III. Conclusion

Laurent privilégie l’échange, la discussion, l’écoute dans sa classe. Il termine l’entretien en insistant sur la nécessité de “ donner l’envie de venir à l’école, d’apprendre, envie de lire, envie de voir, envie de faire des choses ”, sur celle de diversifier les approches : “ recommencer un peu différemment avec ceux qui n’ont pas compris, ... rien que pour eux ... L’important c’est de prendre un autre chemin et d’arriver au même résultat ... aller lentement, perdre du temps et que les notions soient bien rentrées pour tout le monde (plutôt) que de laisser des gamins sur la touche au fur et à mesure ... Bon, il faut imaginer ce qu’on lui demande, (faire) manipuler... Au CM 2, l’abstraction c’est pas encore ça, multiplier ses pédagogies ”. Il conclut alors sur la nécessité de s ’adapter au mieux à l’enfant et aussi de “ prendre les parents comme on prend les enfants, de façon positive ... Jongler avec tout ça c’est pas forcément évident, c’est ... c’est ce qui fait justement le sel, le piment de notre métier ”. 

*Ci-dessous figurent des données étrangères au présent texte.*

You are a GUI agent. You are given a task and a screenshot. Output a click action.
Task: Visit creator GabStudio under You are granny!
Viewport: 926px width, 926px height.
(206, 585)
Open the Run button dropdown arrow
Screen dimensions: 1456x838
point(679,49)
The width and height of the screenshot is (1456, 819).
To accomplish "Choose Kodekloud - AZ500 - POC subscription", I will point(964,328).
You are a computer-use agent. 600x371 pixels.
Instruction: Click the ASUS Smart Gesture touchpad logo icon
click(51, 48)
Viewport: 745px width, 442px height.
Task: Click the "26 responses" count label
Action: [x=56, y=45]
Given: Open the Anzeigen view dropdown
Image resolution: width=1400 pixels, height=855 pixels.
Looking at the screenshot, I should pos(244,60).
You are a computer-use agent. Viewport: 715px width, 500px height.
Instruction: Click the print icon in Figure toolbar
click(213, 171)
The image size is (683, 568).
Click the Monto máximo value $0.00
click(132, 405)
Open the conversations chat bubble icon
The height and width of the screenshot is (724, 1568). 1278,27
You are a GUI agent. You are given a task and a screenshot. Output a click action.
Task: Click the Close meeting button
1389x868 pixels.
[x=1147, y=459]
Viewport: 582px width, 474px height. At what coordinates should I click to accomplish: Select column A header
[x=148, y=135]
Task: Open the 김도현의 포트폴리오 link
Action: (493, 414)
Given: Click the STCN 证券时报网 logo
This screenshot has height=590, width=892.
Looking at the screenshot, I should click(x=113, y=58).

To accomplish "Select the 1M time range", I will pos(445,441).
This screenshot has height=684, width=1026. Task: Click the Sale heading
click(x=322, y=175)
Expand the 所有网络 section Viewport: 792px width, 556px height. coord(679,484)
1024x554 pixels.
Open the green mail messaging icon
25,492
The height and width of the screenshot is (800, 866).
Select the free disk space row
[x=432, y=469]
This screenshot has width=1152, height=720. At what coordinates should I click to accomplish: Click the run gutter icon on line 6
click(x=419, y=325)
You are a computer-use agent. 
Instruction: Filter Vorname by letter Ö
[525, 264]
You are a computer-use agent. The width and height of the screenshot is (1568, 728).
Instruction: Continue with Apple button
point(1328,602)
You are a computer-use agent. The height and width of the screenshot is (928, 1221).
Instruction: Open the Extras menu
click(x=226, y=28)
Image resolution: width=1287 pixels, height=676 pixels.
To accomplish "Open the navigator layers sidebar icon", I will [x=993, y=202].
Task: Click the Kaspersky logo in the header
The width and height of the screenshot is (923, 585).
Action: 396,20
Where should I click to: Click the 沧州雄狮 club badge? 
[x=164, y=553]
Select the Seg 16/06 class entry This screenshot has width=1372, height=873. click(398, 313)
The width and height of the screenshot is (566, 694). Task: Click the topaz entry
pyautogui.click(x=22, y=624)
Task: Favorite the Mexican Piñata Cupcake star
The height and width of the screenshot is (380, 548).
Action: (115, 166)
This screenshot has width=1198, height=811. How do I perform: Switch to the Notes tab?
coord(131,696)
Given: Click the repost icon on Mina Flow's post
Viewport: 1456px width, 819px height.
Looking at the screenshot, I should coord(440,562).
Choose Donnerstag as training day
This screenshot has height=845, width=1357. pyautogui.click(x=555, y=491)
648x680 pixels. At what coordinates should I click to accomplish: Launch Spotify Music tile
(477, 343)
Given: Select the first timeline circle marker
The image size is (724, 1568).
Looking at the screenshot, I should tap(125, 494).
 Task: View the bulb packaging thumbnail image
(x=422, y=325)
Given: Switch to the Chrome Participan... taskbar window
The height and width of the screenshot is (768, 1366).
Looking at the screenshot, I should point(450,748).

Laurent a raison d’insister sur l’importance du plaisir pour la réussite. Mais, peut-être manque-t-il dans sa classe une écoute plus individualisée de l’enfant qui lui permette de mieux percevoir les désirs profonds de chacun. Ce ne sont pas les raisons objectives que l’on donne qui engagent l’enfant à s’investir dans des exercices de grammaire, d’orthographe ou de conjugaison, ou de mathématiques ..., mais le désir d’écrire, de fabriquer un objet à travers lequel on est reconnu dans ses capacités de création, de réalisation, d’imagination. Pour cela, l’enfant est prêt à fournir un gros effort. En revanche, il peut faire des milliers d’exercices sur le même thème, sans aboutir à intégrer la loi qui y correspond si cela ne correspond pas à son désir. Tenter de faire remarquer qu’en lisant, on acquiert “ beaucoup de notions, plein de choses ” n’est pas efficace. Le problème est peut-être là : lit-on, se cultive-t-on “ pour acquérir de la culture ”, ou pour être, pour vivre, pour comprendre, pour partager des expériences avec d’autres ? Le plaisir nécessaire à l’apprentissage est-il un plaisir “ d’avoir davantage ”, que ce soient des biens matériels ou culturels, ou “ d’être plus ”, davantage ouvert aux autres, aux monde, par différents médiateurs dont la lecture, et aussi la télévision ? Laurent est dynamique mais j’ai eu un peu le sentiment d’être parfois submergée par le flot de ses paroles, reflétant, me semble-t-il, un besoin de s’exprimer et d’être véritablement écouté.